What to work on =
Rewrite the lines from the one containing "Click the MySQL" through the one containing "Click the 'WP", inclusive, and shift every coordinate in their answers by adding 96 to it. Reproduce only those lines.

Records from a dataset

┄┄┄┄┄┄┄┄┄┄┄┄┄┄┄┄┄┄┄┄

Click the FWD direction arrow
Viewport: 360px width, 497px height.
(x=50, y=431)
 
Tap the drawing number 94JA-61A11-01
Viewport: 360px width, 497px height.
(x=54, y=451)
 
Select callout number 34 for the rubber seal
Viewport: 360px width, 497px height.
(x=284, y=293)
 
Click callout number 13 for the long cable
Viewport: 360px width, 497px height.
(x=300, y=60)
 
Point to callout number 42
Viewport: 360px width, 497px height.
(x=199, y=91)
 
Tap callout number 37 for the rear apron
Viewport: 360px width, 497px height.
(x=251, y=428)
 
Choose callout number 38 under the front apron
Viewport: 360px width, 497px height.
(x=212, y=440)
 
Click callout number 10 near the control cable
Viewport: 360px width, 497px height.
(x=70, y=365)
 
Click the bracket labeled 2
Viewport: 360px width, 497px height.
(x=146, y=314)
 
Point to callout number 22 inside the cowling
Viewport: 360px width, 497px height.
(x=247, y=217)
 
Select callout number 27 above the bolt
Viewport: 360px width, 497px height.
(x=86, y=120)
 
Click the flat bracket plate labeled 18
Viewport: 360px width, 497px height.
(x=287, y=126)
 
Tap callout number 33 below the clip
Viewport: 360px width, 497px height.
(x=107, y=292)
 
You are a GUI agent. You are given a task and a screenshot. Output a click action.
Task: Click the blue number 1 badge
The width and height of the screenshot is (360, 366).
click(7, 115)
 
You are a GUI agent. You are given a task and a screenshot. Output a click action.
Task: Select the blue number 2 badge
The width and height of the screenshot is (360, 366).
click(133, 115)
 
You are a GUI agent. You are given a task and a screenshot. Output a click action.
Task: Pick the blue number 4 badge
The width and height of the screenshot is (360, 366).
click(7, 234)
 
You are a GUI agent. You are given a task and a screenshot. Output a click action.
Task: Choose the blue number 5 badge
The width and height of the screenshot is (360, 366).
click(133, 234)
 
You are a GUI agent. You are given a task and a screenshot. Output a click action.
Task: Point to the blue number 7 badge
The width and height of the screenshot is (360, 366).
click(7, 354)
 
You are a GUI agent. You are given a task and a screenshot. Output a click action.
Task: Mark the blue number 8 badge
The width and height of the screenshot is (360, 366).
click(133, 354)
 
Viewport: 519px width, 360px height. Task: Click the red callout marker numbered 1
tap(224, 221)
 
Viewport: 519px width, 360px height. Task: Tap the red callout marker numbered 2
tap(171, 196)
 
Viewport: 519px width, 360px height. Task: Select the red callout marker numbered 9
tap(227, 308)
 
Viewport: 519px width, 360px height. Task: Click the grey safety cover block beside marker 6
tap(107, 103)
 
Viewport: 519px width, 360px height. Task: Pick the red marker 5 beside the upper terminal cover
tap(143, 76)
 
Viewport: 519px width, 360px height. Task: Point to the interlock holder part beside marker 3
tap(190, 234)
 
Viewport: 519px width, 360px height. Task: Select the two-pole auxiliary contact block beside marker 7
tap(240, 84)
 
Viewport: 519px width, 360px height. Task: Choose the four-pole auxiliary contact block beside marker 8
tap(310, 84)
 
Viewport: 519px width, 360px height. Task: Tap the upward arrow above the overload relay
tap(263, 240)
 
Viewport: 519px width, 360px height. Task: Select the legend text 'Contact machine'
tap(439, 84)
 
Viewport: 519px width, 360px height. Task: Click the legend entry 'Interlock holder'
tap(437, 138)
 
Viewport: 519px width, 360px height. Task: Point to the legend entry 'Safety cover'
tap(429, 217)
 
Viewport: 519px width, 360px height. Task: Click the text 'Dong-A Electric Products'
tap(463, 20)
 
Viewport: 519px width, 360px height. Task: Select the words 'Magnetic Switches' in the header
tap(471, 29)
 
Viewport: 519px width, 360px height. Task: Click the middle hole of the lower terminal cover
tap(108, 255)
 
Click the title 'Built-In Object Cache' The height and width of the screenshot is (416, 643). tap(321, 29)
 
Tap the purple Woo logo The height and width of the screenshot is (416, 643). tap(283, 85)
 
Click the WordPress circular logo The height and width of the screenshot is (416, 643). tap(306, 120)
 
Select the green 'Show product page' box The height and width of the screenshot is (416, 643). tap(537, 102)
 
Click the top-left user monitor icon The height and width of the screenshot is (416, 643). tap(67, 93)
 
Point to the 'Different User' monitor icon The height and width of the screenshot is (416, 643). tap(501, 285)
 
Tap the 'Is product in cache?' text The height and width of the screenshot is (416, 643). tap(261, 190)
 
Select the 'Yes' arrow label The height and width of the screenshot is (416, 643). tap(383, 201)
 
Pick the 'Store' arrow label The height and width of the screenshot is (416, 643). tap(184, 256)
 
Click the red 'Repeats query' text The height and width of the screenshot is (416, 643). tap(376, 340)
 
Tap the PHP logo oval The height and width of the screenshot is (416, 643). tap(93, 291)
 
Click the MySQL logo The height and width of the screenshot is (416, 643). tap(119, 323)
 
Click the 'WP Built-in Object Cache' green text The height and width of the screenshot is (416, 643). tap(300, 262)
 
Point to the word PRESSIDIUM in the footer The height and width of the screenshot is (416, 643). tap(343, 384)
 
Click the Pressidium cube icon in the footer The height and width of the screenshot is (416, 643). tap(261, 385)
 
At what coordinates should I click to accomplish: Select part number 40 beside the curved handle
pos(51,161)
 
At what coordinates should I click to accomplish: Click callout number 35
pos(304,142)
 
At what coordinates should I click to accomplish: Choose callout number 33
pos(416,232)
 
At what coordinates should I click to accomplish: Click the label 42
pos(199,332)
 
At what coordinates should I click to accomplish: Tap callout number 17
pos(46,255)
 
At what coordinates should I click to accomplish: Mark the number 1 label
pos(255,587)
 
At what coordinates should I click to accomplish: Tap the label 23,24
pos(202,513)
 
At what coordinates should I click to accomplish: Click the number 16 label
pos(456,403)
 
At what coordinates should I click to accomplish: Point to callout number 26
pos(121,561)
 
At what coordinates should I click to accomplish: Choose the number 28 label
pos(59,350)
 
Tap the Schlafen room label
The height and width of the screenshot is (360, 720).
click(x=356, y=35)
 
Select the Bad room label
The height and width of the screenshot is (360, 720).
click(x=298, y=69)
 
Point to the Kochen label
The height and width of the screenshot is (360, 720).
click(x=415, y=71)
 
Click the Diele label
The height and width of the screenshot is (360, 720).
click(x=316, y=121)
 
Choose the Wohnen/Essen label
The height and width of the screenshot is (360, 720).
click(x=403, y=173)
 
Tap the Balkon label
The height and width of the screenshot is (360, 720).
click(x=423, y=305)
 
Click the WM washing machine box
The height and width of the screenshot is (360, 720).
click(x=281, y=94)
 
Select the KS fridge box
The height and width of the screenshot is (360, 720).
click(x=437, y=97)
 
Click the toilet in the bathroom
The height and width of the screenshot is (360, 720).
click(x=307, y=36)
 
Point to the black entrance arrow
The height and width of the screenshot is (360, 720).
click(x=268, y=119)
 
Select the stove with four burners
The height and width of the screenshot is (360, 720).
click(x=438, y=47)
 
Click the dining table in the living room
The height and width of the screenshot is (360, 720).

┄┄┄┄┄┄┄┄┄┄┄┄┄┄┄┄┄┄┄┄

Solution for this task =
Click the MySQL logo The height and width of the screenshot is (416, 643). tap(215, 419)
 
Click the 'WP Built-in Object Cache' green text The height and width of the screenshot is (416, 643). tap(396, 358)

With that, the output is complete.